Auch für den Netzbetreiber gibt es Übergangsregelungen. Solange der Netzbetreiber noch nicht die notwendigen Vorbereitungen für die netzorientierte Steuerung getroffen hat, kann er maximal 24 Monate unter Beachtung einiger Rahmenbedingungen vorsorglich steuern. Diese sogenannte präventive Steuerung ist eine regelmäßige Maßnahme aufgrund einer prognostizierten Überlastung.

Reduzierung des Entgelts

Im Gegenzug für die netzorientierte Steuerung sollen die Betreiber der steuerbaren Verbrauchseinrichtungen ein reduziertes Netzentgelt zahlen. Das Netzentgelt verlangen Netzbetreiber für die Nutzung ihrer Stromnetze und ist nicht zu verwechseln mit dem Strompreis. Im gesamtdeutschen Durchschnitt liegt das Netzentgelt bei 22 Prozent des Strompreises. Angesichts der großen Unterschiede der Anschluss- und Verbrauchssituationen legt die Bundesnetzagentur verschiedene Module zur Entgeltreduzierung fest. Die Reduzierung besteht entweder 

  • aus einem netzbetreiberindividuellen pauschalen Betrag (Modul 1) oder 
  • einer prozentualen Reduzierung des Arbeitspreises (Modul 2). 

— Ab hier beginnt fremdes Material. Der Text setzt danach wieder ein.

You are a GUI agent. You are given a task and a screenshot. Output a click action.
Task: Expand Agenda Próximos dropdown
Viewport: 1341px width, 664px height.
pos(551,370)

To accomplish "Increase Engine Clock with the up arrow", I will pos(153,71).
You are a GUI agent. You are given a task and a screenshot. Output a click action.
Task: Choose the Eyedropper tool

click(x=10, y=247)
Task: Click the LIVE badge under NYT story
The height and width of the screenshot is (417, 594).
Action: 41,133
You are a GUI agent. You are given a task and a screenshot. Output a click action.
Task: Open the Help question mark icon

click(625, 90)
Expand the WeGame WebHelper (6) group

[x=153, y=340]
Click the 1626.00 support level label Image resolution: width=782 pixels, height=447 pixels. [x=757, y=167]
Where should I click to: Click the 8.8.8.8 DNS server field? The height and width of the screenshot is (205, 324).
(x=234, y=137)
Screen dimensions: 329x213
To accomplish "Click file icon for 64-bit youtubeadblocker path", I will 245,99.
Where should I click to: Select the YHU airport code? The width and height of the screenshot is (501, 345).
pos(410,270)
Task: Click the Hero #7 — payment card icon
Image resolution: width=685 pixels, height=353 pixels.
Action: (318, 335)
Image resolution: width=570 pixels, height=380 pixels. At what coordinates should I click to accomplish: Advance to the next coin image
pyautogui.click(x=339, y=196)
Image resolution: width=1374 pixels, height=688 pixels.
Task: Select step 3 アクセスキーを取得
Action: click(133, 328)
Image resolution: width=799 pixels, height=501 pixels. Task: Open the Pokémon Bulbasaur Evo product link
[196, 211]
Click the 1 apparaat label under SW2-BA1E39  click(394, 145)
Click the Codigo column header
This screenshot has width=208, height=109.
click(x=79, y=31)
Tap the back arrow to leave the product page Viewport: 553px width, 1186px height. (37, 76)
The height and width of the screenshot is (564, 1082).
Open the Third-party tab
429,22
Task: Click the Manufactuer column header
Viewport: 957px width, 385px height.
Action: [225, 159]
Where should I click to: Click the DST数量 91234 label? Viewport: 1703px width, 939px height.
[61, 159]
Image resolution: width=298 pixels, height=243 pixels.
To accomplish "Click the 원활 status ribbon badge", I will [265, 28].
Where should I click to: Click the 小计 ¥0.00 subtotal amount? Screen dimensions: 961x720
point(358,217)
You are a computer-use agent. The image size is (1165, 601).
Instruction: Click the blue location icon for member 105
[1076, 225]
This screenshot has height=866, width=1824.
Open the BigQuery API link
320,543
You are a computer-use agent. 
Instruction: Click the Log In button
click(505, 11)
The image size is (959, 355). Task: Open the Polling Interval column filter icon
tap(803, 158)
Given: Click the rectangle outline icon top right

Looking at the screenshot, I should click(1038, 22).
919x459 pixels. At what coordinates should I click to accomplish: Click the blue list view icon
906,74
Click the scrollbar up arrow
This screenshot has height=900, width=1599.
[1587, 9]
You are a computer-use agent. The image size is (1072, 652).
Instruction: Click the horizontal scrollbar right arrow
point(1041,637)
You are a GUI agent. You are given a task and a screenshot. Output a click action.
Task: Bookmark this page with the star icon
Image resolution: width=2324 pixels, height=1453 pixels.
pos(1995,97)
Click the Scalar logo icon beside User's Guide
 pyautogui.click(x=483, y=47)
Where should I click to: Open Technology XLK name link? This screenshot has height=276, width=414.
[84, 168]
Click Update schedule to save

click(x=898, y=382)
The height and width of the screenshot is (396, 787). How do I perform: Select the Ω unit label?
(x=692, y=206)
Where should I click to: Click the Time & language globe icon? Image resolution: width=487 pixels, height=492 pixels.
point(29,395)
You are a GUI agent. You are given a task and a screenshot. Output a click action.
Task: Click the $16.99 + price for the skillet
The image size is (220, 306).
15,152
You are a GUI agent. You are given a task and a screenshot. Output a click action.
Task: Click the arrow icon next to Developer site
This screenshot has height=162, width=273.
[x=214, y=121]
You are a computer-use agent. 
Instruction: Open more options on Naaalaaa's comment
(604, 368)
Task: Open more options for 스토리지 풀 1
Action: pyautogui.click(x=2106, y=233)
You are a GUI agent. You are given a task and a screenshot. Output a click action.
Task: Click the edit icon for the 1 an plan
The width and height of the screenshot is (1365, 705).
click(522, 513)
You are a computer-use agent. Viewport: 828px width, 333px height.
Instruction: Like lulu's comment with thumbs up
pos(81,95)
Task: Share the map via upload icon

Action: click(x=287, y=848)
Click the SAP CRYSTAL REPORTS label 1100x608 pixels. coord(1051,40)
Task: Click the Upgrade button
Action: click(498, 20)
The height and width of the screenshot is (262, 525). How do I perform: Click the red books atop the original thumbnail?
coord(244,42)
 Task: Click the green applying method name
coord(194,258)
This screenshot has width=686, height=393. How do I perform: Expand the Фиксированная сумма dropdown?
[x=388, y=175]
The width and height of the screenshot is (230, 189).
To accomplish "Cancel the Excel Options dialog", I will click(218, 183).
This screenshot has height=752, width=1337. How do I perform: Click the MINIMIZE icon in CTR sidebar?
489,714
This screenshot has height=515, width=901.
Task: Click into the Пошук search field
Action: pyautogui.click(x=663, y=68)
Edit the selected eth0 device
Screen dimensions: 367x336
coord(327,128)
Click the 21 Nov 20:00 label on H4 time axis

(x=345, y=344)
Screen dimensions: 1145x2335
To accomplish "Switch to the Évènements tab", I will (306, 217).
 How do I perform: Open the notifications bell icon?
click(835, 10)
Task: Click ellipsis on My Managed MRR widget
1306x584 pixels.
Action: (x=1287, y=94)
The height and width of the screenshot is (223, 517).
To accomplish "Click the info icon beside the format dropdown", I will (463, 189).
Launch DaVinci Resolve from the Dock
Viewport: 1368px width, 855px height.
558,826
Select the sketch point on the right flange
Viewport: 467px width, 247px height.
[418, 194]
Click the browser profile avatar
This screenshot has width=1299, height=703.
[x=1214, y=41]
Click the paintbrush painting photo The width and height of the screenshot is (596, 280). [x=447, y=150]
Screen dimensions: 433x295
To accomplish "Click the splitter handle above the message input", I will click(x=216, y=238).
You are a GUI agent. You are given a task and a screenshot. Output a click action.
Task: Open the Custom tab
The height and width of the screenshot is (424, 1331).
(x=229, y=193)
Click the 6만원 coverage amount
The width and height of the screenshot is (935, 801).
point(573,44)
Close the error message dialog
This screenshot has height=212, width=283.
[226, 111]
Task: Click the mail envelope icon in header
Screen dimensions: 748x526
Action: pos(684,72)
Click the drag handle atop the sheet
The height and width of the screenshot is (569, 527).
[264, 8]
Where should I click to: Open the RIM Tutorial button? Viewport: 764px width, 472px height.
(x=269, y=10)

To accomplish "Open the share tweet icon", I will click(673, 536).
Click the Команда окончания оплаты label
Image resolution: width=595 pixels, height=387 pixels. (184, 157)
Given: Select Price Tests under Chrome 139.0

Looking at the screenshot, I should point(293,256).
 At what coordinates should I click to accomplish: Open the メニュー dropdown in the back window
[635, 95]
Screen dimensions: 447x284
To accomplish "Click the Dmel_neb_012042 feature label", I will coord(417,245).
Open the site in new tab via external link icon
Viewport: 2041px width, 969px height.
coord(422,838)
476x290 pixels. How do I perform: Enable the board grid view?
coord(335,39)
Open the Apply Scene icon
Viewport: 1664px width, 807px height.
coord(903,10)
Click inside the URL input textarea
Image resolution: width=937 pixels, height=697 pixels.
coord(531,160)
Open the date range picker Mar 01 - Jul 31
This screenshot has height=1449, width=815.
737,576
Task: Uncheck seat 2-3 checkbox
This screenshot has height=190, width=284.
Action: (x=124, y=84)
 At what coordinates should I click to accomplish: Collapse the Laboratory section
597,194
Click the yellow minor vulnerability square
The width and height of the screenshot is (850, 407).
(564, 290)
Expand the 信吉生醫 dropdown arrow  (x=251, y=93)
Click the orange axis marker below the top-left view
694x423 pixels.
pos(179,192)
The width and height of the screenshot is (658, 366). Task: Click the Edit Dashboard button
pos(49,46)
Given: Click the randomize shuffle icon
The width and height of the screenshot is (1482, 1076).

Der Betreiber der steuerbaren Verbrauchseinrichtung kann zwischen Modul 1 und 2 auswählen.

Für die Variante eines pauschalen Rabatts auf das Netzentgelt (Modul 1) gilt eine bundeseinheitliche Regelung zur Bestimmung des Rabatts je Netzbetreiber. Er kann je nach Netzgebiet zwischen 110 und 190 Euro (brutto) im Jahr betragen. Das entspricht einer Reduzierung um 50 bis 95 Prozent des für den jährlichen Verbrauch eines E-Autos (ca. 2500 kWh) zu zahlenden Netzentgelts. Diesen pauschalen Rabatt sieht die Bundesnetzagentur als „sehr attraktiv für die E-Mobilität“.

Das Modul 2 beinhaltet eine prozentuale Reduzierung des Arbeitspreises um 60 Prozent. Technische Voraussetzung hierfür ist ein separater Zählpunkt für die steuerbare Verbrauchseinrichtung. Dieses Modell lässt sich mit der Umlagebefreiung für Wärmestrom kombinieren (KWK- und Offshore-Umlage, Umlagebefreiung nach EnFG) und „dürfte sich daher in vielen Fällen besonders für Wärmepumpen eignen“.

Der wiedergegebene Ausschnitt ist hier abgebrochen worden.